Object identification: The same attribute or object may have different names in different databases.
Derivable data: One attribute may be a "derived" attribute in another table, e.g., annual revenue

2. Duplicate data attributes

Duplicates are usually present in the information in one or more other attributes.

3. Irrelevant attributes

Some attributes in the data are not important, and they are not considered while performing the data mining tasks. For example, students' ID is often irrelevant to the task of predicting students' GPA

. There is no use in having such irrelevant attributes in the data.

4. Entity Identification Problem

Entity Identification Problem occurs during the data integration. While integrating data from multiple resources, some data resources match each other, becoming reductant if they are integrated. Equivalent real-world entities from multiple data sources matched up are referred to as this problem.

For example: A.cust-id =B.cust-number. Here A, B are two different database tables. Cust-id is the attribute of table A,cust-number is the attribute of table B. Here cust-id and cust-number are attributes of different tables, and there is no relationship between these tables, but the cust-id attribute and cust-number attribute are taking the same values. This is an example of an Entity Identification Problem in the relation. Meta Data can be used to avoid errors in such schema integration. This ensures that the source system's functional dependencies and referential constraints match the target system. Entity Identification Problem helps in detecting and resolving data value conflicts. Data is usually collected from multiple resources into a coherent store, and it can be of different dimensions and datatypes. There are different representations of data and different scales of data. Entity identification problems can occur in both virtual and actual database integration.

Virtual Integration: A virtually integrated database is created on top of the component databases, usually using a common data model and integrated schema. The components retain their identities and usage. The effort in federated autonomous databases is in this direction.
Actual Integration: An actually integrated database is created from the component databases. The original databases are discarded, and the applications are migrated to the new integrated database.

In a single database context, it is usually the case that an object instance can uniquely model a real-world entity. This property does not hold for multiple autonomous databases, and the problem of entity identification therefore arises. For example, when we add two object instances to a relation in a single database, the one-to-one correspondence between object instances and real-world entities assures that the two new object instances refer to distinct real-world entities. However, when the two object instances are added to relations in different databases, such one-to-one correspondence property may disappear.

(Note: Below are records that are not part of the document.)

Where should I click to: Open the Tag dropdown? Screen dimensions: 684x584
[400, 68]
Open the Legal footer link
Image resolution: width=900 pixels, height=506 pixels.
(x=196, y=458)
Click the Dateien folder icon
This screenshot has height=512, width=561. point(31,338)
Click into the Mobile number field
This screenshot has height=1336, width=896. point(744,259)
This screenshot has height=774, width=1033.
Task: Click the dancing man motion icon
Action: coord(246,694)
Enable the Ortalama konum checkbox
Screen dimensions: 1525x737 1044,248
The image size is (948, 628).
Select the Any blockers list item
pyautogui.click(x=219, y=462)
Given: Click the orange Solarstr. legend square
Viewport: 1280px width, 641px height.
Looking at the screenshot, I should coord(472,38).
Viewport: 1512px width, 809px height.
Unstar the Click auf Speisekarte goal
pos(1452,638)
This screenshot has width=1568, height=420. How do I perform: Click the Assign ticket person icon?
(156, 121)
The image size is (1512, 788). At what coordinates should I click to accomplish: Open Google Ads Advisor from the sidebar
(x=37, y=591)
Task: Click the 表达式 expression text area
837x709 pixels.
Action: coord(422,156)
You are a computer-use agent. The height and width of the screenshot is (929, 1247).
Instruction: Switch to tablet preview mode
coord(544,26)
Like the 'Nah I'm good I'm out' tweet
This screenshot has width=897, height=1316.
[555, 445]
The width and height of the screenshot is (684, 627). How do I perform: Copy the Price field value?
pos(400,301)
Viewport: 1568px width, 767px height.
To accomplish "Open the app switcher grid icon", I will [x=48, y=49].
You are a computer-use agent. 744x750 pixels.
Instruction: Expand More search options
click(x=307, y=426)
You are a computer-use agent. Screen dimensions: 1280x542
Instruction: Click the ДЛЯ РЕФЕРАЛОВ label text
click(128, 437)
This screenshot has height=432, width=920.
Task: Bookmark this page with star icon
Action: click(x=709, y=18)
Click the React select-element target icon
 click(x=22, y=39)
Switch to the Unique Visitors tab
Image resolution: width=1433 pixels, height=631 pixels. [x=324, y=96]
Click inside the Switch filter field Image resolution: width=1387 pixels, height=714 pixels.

Pre-existing databases in most organizations are defined and populated by different people at different times in response to different organizational or end-user requirements. Such independent development of databases often results in two databases capturing parts of the same real-world domain. Typically, when there is a need to provide integrated access to these related databases, relating the representations of the same real-world entity from the two databases is often difficult, if not impossible, without specifying additional semantic information that resolves this ambiguity.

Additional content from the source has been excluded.